EXERCISE REQUIREMENTS - The answer should be an exact repeat of the stretch of material below from the line containing "End (99, 111)" through the line containing "Sujets récents (44, 61)".
== MATERIAL FOR THIS EXERCISE ==
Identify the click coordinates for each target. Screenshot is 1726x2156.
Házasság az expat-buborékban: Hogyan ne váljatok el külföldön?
===
== MATERIAL FOR THIS EXERCISE ==
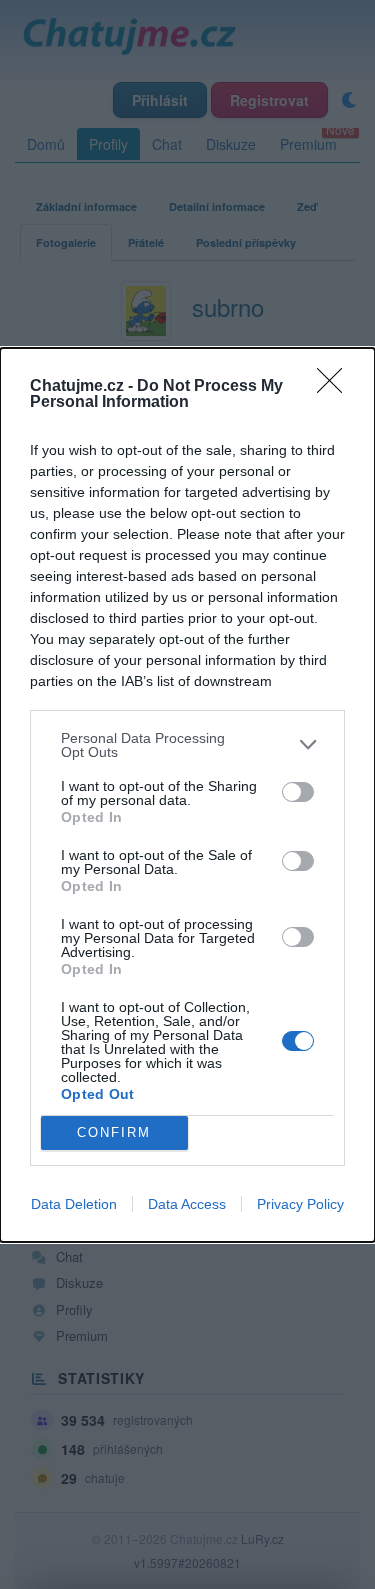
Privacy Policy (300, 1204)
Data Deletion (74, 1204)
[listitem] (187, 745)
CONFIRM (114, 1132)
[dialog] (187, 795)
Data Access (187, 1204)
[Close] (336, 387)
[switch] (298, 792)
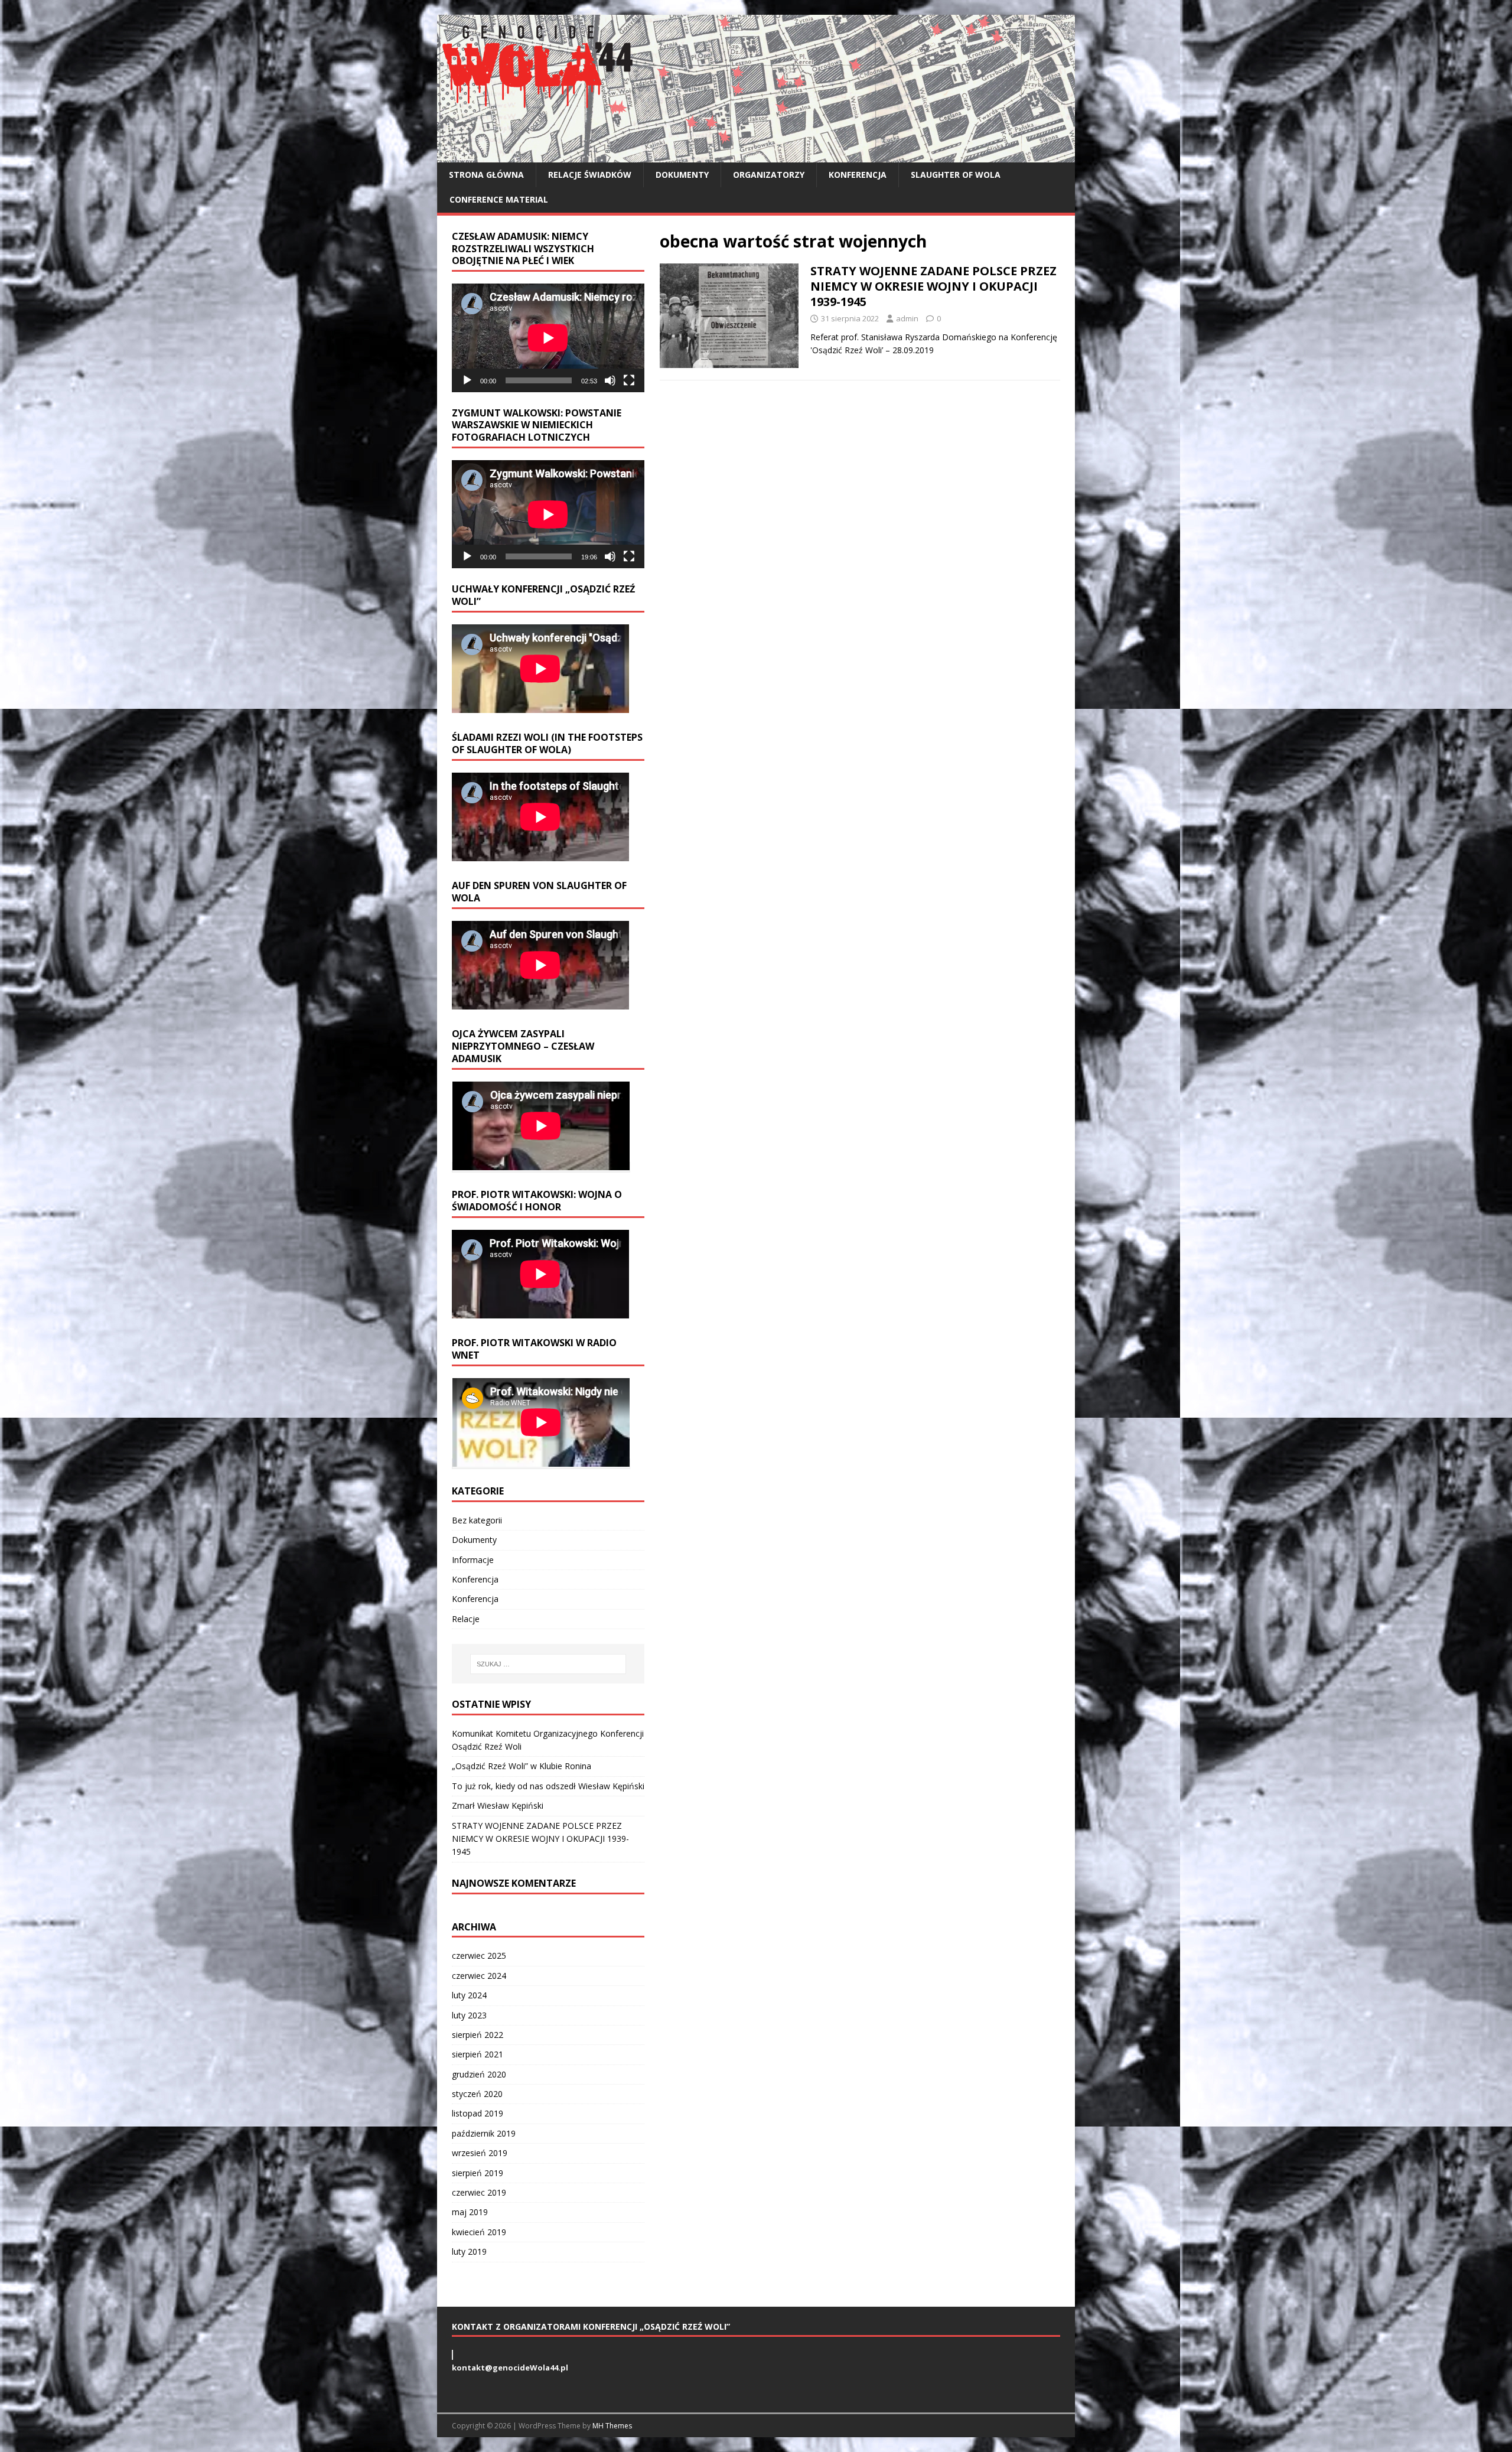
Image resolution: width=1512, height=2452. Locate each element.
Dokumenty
===
== MATERIAL FOR THIS EXERCISE ==
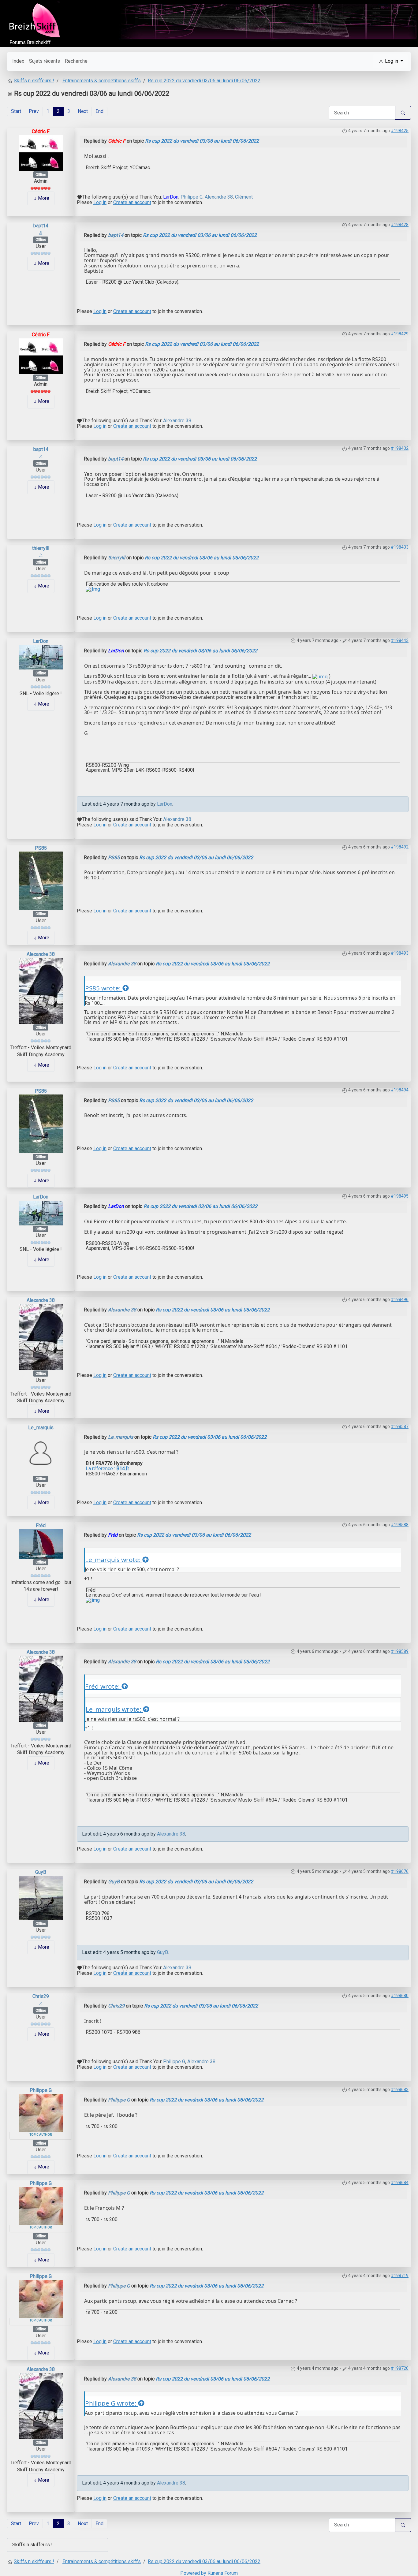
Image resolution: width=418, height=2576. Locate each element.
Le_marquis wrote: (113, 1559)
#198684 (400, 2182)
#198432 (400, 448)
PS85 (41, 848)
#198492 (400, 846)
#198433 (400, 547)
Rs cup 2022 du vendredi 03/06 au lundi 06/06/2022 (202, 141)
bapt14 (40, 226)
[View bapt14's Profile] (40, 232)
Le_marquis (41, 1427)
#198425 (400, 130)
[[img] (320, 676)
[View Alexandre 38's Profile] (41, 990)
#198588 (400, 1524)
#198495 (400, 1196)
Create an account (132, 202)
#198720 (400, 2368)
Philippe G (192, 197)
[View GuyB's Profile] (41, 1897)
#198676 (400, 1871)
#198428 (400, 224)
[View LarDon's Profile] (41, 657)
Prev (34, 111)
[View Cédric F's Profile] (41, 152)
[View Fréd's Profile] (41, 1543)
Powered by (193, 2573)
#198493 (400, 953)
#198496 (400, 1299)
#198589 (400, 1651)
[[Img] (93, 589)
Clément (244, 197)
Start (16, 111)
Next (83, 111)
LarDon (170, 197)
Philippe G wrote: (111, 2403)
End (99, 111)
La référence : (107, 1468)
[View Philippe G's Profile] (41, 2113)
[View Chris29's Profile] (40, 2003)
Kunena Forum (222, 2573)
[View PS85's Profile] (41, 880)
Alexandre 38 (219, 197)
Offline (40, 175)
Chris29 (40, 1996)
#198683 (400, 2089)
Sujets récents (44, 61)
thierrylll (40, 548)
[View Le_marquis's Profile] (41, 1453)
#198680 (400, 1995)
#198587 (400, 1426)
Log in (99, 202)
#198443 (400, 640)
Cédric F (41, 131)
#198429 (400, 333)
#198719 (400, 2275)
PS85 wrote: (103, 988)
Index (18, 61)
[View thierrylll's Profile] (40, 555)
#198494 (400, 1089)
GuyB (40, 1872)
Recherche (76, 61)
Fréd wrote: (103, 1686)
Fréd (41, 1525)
===
EXERCISE OUTPUT -
End (99, 111)
La référence : (107, 1468)
[View Philippe G's Profile] (41, 2113)
[View Chris29's Profile] (40, 2003)
Kunena Forum (222, 2573)
[View PS85's Profile] (41, 880)
Alexandre 38 (219, 197)
Offline (40, 175)
Chris29 (40, 1996)
#198683 (400, 2089)
Sujets récents (44, 61)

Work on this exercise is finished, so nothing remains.